Donald P. Loker '25, retired in Oceanside, California, who said his recollection of the English faculty of the 1920s inspired him to endow the Loker Professorship in English: "I hope that when those at the College today are as far out in the world as we are, they will look back with the same amount of awe and affection to their instruction at Harvard."

An Wang, who got a Ph.D. at Harvard in 1948 on his way from China to founding the hugely successful Wang Corp. of Lowell, Mass., who gave about $4 million: "My own education at Harvard was at the graduate level. It was and has been of great benefit to me. I believe deeply in the value of graduate study not only in applied fields, but in areas of pure research as well."

Landon T. Clay '50, chairman of Eaton, Vance Corp. in Boston, who established a fund to pay for junior science faculty's research projects. "An excellent faculty must be the University's highest priority. Since young scientific faculty have a particularly difficult time receiving the support [they need] to establish themselves in their fields, financial support at this critical point in their careers can have maximum effectiveness."

Douglas Dillon '31, a Manhattan businessman and member of the executive committee: "The campaign has been remarkable from the beginning because it clearly addresses the needs of the future, and does so in a manner that points the way for higher education over the rest of this century.

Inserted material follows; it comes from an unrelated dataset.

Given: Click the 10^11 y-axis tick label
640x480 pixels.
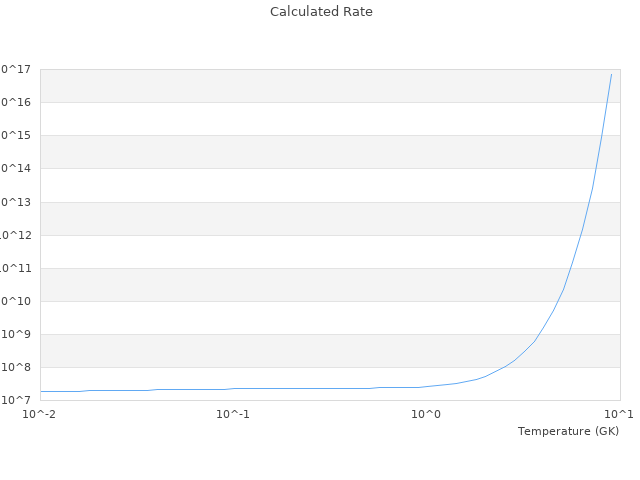Looking at the screenshot, I should 16,268.
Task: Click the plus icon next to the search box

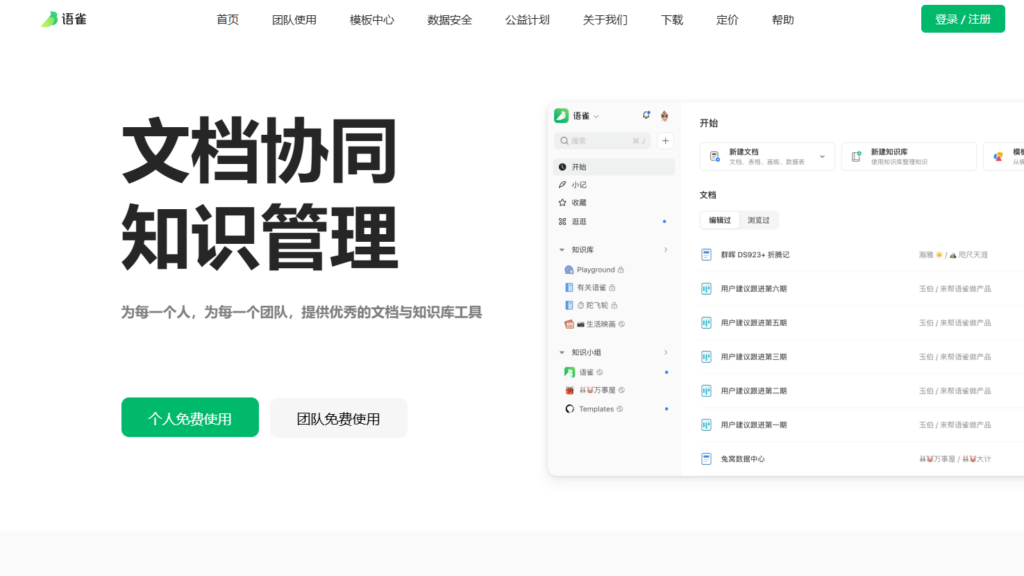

There's no glitter, nothing extra about this drive. It's directed at achieving goals that benefit the most essential aspects of Harvard's mission."

Lewis P. Geyser '57, Hawaii lawyer and real estate developer, who endowed a University Professorship now held by Henry Rosovsky, former dean of the faculty of Arts and Sciences: "I knew [in 1979] that I would give: I just didn't realize how the campaign would focus my thinking about Harvard over the next few years, or how that focus would result in my giving far more than I ever expected or, for that matter, thought myself capable of doing . . . I can only say that, for me, the pleasure and exhiliration of being able to support Harvard far exceeded my apprehension."

New Jersey industrialist Ira Kukin, who received a Ph.D. in chemistry from Harvard in 1951 and this October gave $5 million to help set up a society of international fellows for scholars in international relations: "First, I owed it to Harvard. I got my education there, and it made a big difference to me. Second, I felt I was being given the opportunity to do something for mankind [through establishing the society of fellows] . . . . And finally, when all is said and done, there's a very simple reason for my gift. I feel very proud of Harvard, and I can assure you I'm giving back to it far less than I took."